What to do. Look for "Switch" in each line of the records, and copy the lines that have it.

Dataset extract.

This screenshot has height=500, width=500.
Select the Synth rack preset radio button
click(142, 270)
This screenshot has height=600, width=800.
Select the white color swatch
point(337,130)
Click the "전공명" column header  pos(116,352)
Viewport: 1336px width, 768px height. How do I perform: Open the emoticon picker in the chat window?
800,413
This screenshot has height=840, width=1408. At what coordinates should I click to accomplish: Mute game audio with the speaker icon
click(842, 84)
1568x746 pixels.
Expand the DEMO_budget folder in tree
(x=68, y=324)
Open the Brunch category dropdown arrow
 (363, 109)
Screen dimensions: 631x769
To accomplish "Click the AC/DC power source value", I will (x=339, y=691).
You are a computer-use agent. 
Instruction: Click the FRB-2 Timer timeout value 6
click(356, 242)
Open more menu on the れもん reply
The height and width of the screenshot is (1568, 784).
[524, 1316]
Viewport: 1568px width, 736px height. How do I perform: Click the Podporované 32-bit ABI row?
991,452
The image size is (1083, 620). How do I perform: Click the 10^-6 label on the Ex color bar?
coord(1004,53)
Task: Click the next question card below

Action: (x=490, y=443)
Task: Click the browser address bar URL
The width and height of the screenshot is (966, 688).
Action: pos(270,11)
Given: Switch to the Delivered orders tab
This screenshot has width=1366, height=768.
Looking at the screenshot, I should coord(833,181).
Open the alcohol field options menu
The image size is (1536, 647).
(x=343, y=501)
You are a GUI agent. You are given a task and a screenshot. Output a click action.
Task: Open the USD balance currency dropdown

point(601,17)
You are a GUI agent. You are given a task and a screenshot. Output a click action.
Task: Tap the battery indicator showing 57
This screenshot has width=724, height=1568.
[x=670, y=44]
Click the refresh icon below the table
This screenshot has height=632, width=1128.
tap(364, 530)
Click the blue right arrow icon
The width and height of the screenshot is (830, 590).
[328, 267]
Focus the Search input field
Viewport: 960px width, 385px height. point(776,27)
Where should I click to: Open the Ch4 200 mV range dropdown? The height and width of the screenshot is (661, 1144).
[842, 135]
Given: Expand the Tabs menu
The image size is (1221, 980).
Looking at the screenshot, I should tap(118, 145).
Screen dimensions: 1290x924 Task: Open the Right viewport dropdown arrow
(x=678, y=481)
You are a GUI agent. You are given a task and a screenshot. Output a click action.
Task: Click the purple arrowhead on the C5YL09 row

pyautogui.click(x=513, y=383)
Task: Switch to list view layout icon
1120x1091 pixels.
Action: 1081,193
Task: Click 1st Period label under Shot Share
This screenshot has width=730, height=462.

Task solution.
Given: Switch to the Delivered orders tab
Task: Switch to list view layout icon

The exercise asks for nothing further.